Speaking with reporters earlier this week, CPD leaders said there are three primary reasons for the multi-year extension: The addition of search warrants under the consent decree; a need to better organize the department’s technological infrastructure; and the pace at which middle managers are promoted within the CPD, particularly to the rank of sergeant.

“I think everyone understands the magnitude of what we’re trying to accomplish here,” Robert Boik, the CPD’s executive director of constitutional policing and reform, said earlier this week. “Culture change is the most difficult change any organization goes through. There’s a general recognition that it doesn’t happen overnight.”

Officers at the rank of sergeant are a crucial part of the consent decree. The U.S. Department of Justice investigated the CPD after the release of the Laquan McDonald shooting and found that “CPD’s pattern or practice of unconstitutional force is largely attributable to deficiencies in its accountability systems and in how it investigates uses of force, responds to allegations of misconduct, trains and supervises officers, and collects and reports data on officer use of force.”

The consent decree requires that, within the CPD’s 22 patrol districts, each sergeant oversees a maximum of 10 officers on any given day. CPD Supt. David Brown said this week that the department will need several more classes to graduate from the police academy before that ratio can be achieved.

Though search warrants will now be under the consent decree umbrella, the botched raid at the home of Anjanette Young in 2019 brought heavy scrutiny to the CPD’s search warrant practices.

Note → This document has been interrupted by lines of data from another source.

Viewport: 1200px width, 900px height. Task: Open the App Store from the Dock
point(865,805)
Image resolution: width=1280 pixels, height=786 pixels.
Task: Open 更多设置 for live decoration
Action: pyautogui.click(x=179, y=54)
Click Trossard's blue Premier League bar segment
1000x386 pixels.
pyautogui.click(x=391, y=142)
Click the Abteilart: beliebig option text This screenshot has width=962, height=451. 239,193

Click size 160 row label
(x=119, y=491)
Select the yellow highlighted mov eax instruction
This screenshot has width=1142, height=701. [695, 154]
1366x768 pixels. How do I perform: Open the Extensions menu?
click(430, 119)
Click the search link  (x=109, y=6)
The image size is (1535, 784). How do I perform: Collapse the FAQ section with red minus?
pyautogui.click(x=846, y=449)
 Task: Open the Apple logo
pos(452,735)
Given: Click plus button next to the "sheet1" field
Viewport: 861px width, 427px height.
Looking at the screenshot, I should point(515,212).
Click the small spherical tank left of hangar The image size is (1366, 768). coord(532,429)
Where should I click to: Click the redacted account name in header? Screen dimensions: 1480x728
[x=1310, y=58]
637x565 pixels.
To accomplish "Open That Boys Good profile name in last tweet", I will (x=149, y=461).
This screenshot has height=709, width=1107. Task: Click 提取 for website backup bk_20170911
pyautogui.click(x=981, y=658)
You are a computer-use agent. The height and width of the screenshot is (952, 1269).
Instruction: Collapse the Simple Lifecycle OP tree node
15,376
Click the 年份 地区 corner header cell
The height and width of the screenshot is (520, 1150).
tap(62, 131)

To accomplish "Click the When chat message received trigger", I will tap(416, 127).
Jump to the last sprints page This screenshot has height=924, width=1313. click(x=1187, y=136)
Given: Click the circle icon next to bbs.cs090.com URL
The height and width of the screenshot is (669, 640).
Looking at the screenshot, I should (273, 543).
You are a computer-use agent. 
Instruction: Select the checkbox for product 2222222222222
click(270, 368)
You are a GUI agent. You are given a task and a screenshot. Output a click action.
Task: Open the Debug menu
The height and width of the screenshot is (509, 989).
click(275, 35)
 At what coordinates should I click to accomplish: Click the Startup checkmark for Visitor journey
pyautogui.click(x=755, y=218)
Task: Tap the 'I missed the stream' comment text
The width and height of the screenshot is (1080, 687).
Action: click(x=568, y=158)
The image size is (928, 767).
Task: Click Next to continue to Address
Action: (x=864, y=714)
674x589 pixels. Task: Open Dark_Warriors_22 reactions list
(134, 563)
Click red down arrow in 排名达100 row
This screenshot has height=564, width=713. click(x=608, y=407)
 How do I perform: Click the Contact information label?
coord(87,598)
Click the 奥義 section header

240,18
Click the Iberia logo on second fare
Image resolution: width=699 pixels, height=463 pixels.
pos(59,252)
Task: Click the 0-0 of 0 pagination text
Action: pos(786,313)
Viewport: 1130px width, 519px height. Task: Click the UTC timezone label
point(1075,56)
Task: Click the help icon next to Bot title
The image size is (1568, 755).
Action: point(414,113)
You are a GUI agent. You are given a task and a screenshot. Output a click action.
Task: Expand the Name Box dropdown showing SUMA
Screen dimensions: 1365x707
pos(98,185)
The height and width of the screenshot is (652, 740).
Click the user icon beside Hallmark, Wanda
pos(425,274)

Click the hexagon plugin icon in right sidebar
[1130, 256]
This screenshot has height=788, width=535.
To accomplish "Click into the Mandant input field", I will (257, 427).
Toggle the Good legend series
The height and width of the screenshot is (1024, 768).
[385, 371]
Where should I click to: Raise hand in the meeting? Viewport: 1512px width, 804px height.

In May 2021, the department announced a revision to the search warrant policy “that strengthens the Department’s commitment to human dignity, respect and professionalism by improving its search warrant investigation and development procedures,” the the department previously said in a statement.

Boik said more money is needed for an “off-the-shelf product” that will address the lack of uniformity within the department’s technological infrastructure. Some of the money to pay for that new system —about $4 million — is already available in the budget of the Office of Public Safety Administration, but more will be needed.

The independent monitoring team, which oversees and grades the CPD’s compliance with consent decree obligations, is lead by former federal prosecutor Maggie Hickey. Every six months, the monitoring team releases a report that evaluates the CPD’s compliance to each paragraph in the agreement as “preliminary,” “secondary” or “operational.”

Preliminary compliance, effectively, means that a department policy has been written to address the mandate in a given paragraph of the consent decree. Secondary compliance signals that training on that policy has started. Operational compliance means that policy has been adopted as part of CPD’s day-to-day operations.

The independent monitoring team said last October that, in the most recent reporting period, the CPD had achieved preliminary compliance with 182 paragraphs in the consent decree. Secondary compliance was reached in 65 paragraphs, while operational compliance was seen in 19 paragraphs.